- [CONSEGNA]:
Riscrivi tutte le voci riportate qui sotto sostituendo "screenshot" con "image" e lasciando invariato tutto il resto. Escludi le immagini dalla risposta.

- [VOCI ESTRATTE]:
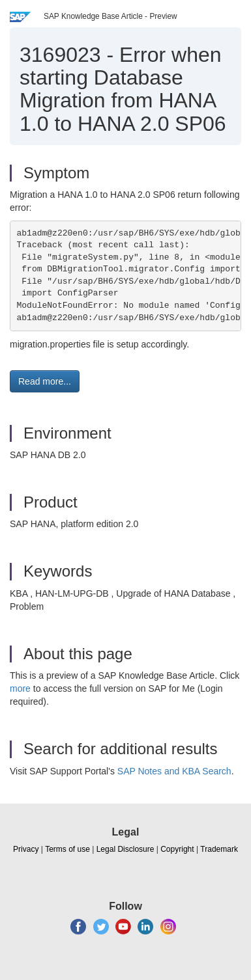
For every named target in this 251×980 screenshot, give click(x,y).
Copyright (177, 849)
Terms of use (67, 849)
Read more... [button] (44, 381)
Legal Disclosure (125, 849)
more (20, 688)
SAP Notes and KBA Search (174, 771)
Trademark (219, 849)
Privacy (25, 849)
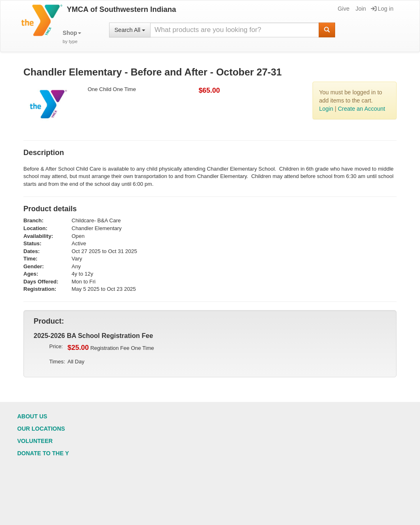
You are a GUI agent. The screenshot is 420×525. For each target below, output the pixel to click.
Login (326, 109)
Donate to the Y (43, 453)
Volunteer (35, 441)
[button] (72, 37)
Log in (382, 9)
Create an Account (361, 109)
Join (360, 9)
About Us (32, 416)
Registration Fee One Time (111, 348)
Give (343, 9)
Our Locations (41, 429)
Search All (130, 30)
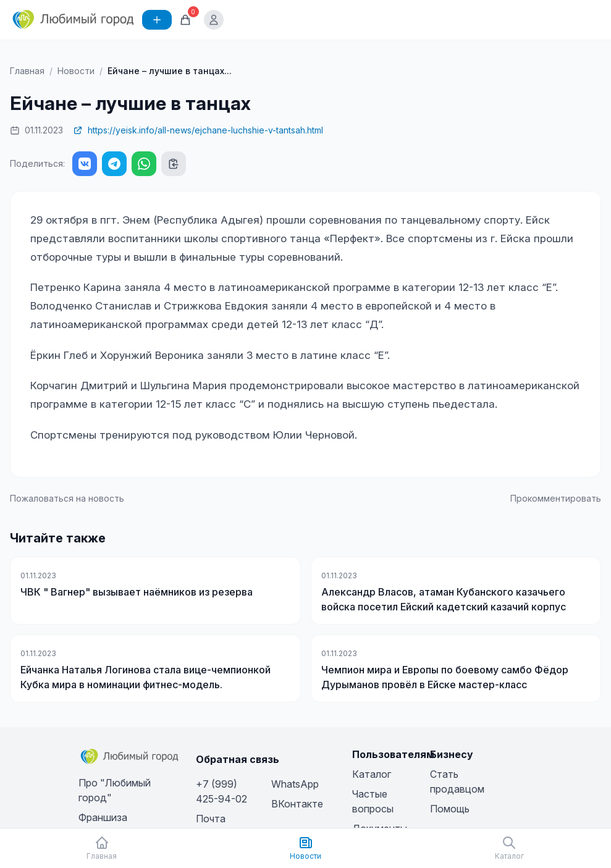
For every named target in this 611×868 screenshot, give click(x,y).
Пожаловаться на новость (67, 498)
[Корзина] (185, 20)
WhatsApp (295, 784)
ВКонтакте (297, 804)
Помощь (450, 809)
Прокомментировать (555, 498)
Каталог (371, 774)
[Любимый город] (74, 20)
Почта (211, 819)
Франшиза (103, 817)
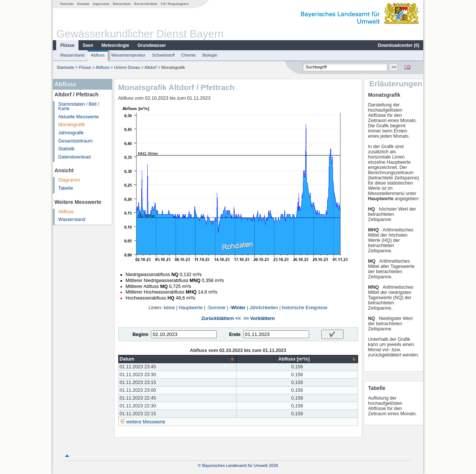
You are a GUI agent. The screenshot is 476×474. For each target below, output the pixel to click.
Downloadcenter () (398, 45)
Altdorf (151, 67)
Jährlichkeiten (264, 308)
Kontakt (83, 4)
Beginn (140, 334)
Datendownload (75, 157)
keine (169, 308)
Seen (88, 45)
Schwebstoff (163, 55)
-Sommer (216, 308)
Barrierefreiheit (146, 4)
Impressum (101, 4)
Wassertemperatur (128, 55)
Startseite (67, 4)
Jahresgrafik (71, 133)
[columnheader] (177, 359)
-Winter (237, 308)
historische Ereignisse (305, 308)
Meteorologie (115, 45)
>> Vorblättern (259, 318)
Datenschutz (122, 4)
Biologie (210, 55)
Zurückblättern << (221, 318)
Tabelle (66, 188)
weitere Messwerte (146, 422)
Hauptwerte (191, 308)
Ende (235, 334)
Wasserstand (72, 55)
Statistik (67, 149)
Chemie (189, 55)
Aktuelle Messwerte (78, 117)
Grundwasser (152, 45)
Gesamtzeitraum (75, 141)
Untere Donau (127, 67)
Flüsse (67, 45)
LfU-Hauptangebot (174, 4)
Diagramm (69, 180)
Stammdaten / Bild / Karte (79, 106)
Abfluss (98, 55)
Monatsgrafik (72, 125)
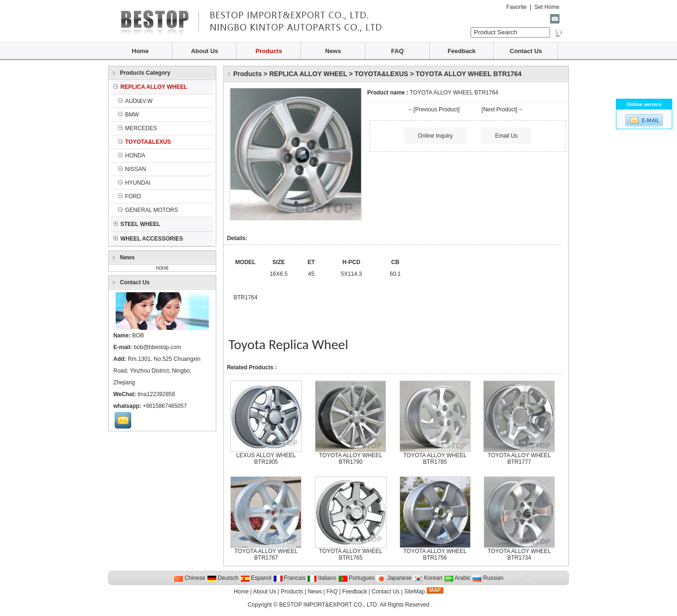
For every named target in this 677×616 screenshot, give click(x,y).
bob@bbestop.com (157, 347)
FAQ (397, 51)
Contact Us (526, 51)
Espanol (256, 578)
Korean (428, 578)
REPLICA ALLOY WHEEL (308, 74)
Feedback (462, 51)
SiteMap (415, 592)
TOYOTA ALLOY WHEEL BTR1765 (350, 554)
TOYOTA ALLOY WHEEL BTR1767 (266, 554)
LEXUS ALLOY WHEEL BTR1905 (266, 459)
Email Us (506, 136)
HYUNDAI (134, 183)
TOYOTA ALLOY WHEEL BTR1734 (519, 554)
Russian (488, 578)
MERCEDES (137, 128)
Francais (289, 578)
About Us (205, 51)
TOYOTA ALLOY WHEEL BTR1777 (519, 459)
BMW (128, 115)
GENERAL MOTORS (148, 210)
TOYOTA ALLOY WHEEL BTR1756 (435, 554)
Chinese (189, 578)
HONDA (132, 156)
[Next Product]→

- [SOLUZIONE SCRITTA]:
For every named target in this 251×980 image, give click(x,y).
Copyright (177, 849)
Terms of use (67, 849)
Read more... [button] (44, 381)
Legal Disclosure (125, 849)
more (20, 688)
SAP Notes and KBA Search (174, 771)
Trademark (219, 849)
Privacy (25, 849)
You are a GUI agent. The image is 420×525. For each target below, output the pixel to click.
Login (326, 109)
Donate to the Y (43, 453)
Volunteer (35, 441)
[button] (72, 37)
Log in (382, 9)
Create an Account (361, 109)
Join (360, 9)
About Us (32, 416)
Registration Fee One Time (111, 348)
Give (343, 9)
Our Locations (41, 429)
Search All (130, 30)
For every named target in this 611×868 image, give click(x,y).
Пожаловаться на новость (67, 498)
[Корзина] (185, 20)
WhatsApp (295, 784)
ВКонтакте (297, 804)
Помощь (450, 809)
Прокомментировать (555, 498)
Каталог (371, 774)
[Любимый город] (74, 20)
Почта (211, 819)
Франшиза (103, 817)
You are a GUI agent. The image is 476×474. For each target below, output the pixel to click.
Downloadcenter () (398, 45)
Altdorf (151, 67)
Jährlichkeiten (264, 308)
Kontakt (83, 4)
Beginn (140, 334)
Datendownload (75, 157)
keine (169, 308)
Seen (88, 45)
Schwebstoff (163, 55)
-Sommer (216, 308)
Barrierefreiheit (146, 4)
Impressum (101, 4)
Wassertemperatur (128, 55)
Startseite (67, 4)
Jahresgrafik (71, 133)
[columnheader] (177, 359)
-Winter (237, 308)
historische Ereignisse (305, 308)
Meteorologie (115, 45)
>> Vorblättern (259, 318)
Datenschutz (122, 4)
Biologie (210, 55)
Zurückblättern << (221, 318)
Tabelle (66, 188)
weitere Messwerte (146, 422)
Hauptwerte (191, 308)
Ende (235, 334)
Wasserstand (72, 55)
Statistik (67, 149)
Chemie (189, 55)
Aktuelle Messwerte (78, 117)
Grundwasser (152, 45)
Gesamtzeitraum (75, 141)
Untere Donau (127, 67)
Flüsse (67, 45)
LfU-Hauptangebot (174, 4)
Diagramm (69, 180)
Stammdaten / Bild / Karte (79, 106)
Abfluss (98, 55)
Monatsgrafik (72, 125)
For every named target in this 677×616 image, give click(x,y).
bob@bbestop.com (157, 347)
FAQ (397, 51)
Contact Us (526, 51)
Espanol (256, 578)
Korean (428, 578)
REPLICA ALLOY WHEEL (308, 74)
Feedback (462, 51)
SiteMap (415, 592)
TOYOTA ALLOY WHEEL BTR1765 (350, 554)
TOYOTA ALLOY WHEEL BTR1767 (266, 554)
LEXUS ALLOY WHEEL BTR1905 (266, 459)
Email Us (506, 136)
HYUNDAI (134, 183)
TOYOTA ALLOY WHEEL BTR1734 (519, 554)
Russian (488, 578)
MERCEDES (137, 128)
Francais (289, 578)
About Us (205, 51)
TOYOTA ALLOY WHEEL BTR1777 (519, 459)
BMW (128, 115)
GENERAL MOTORS (148, 210)
TOYOTA ALLOY WHEEL BTR1756 (435, 554)
Chinese (189, 578)
HONDA (132, 156)
[Next Product]→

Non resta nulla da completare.